- [Article]:
———
Lemma. (Sperner’s Lemma) Consider a triangle $T$ with vertices $v_1, v_2, v_3$. Let $T$ be a triangulation of $T$ and and $V (T )$ denote its set of vertices. Consider any coloring of $V (T )$ with ${0, 1, 2}$ such that

  1. $v_i$ is colored with $i (i \in {0, 1, 2})$.

  2. If $v \in V (T )$ lies on the line joining vertices $v_i,v_j$ colored in $i, j \in {0, 1, 2}$, the color of $v$ is either $i$ or $j$. Then, there exists at least one trianle in $T$ whose vertices are colored by all three colors, i.e., a tri-chromatic triangle.

Remark.

  1. There is a stronger version of Sperner’s lemma that further guarantees the total number of tri-chromatic triangles in T to be odd.
  2. The results holds for higher dimension case (Image a n-dimension simplex).

proof. Routing

Thm. (Kakutani) Let $φ$ be a correspondence on set $S$, with $x \in S \to^φ φ(x) ⊆ S$. Suppose we have the following conditions:

  • $S$ is a non-empty, compact and convex subset of Euclidean space $\mathbb{R}^n$.
  • $φ(x)$ is non-empty and convex-valued for all $x \in S$. That is, $\phi(x)$ is a convex set for all $x$.
  • $φ$ has a closed graph. That is, ${(x,y): y \in\phi(x)}$ is a closed set.

Then $φ$ has a fixed point. That is, there exists some $x \in S$ such that $x \in φ(x)$.
———
- [Recorded information]:
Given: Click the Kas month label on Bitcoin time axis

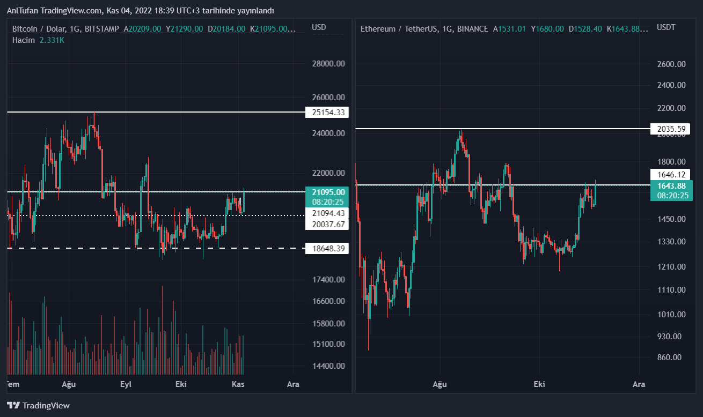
———
- [Work to do]:
a: Will you set down, word for word, the part of the Sperner's lemma notes starting at "proof. Routing" and ending at "that $x \in φ(x)$."?
b: Could you recast the paragraph of the Sperner's lemma notes that begins "If $v \in V (T )$ lies on the line joining" as a short list that keeps its main facts?
c: Can you carry the Sperner's lemma notes on from the point where they stop?
The material placed after the Sperner's lemma notes comes from a separate source.

- [Answers for the tasks]:
a:
proof. Routing

Thm. (Kakutani) Let $φ$ be a correspondence on set $S$, with $x \in S \to^φ φ(x) ⊆ S$. Suppose we have the following conditions:

  • $S$ is a non-empty, compact and convex subset of Euclidean space $\mathbb{R}^n$.
  • $φ(x)$ is non-empty and convex-valued for all $x \in S$. That is, $\phi(x)$ is a convex set for all $x$.
  • $φ$ has a closed graph. That is, ${(x,y): y \in\phi(x)}$ is a closed set.

Then $φ$ has a fixed point. That is, there exists some $x \in S$ such that $x \in φ(x)$.

b:
- Condition: any vertex $v$ of the triangulation lying on the line joining vertices $v_i$ and $v_j$, colored $i$ and $j$, must itself be colored $i$ or $j$.
- Conclusion: the triangulation then contains at least one tri-chromatic triangle, meaning a triangle whose vertices carry all three colors.

c:
Proof via Kakutani’s Theorem

  • Recall the definition of best response \(BR_i(\sigma_{−i}) = \{\sigma_i : \arg \max \sigma_i\in\sigma_i u_i(\sigma_i , \sigma_{−i})\}\)

  • Define the correspondence as $BR(\sigma) = {\sigma’ : \sigma_i’ \in BRi(\sigma_{−i})}, ∀i.$
  • (Nash 1950) The idea is to apply Kakutani’s fixed point theorem to the best-response correspondence $BR(\sigma) : \sigma φ\to \sigma$.
  • $\sigma$ is compact and non-empty.
  • BR(\sigma) is non-empty and convex-valued.
  • BR(\sigma) has a closed graph.
  • Thus a fixed point exists, and the fixed point is a Nash equilibrium.

More Existence Examples

Thm. (D-G-F) For a strategic game \(G = \{\mathcal{I},(S_i)_{i\in\mathcal{I}},(u_i)_{i\in\mathcal{I}}\}\). If

  • $I$ is a finite set;
  • $S_i$ is compact and convex;
  • $u_i(s_i , s_{−i})$ is continuous in $s_{−i}$ ;
  • $u_i(s_i , s_{−i})$ is continuous and quasi-concave in $s_i$ ,

then there exists a pure strategy Nash equilibrium.

Def. A mapping $T:(M,d) \to (M,d)$ is called a contraction mapping if for some $0\le \beta < 1$ and $\forall x,y\in X$: \(d(T(x),T(y)) \le \beta d(x,y)\) (Lipcshitz condition)

Thm. (Contration Mapping Theorem) Let $(X, d)$ be a non-empty complete metric space, then any contraction $f : X \to X$ has a unique fixed point.

Thm. If the best response mapping is a contraction on the entire strategy space, then there is a unique NE in the game.

Example: Cournot

Lecture 6-7 : Extensive Form Games

Warm-up: Centipede

  • A pot of money, with initial amount of $4.
  • Two players take turns. The pot gains $1 in each turn.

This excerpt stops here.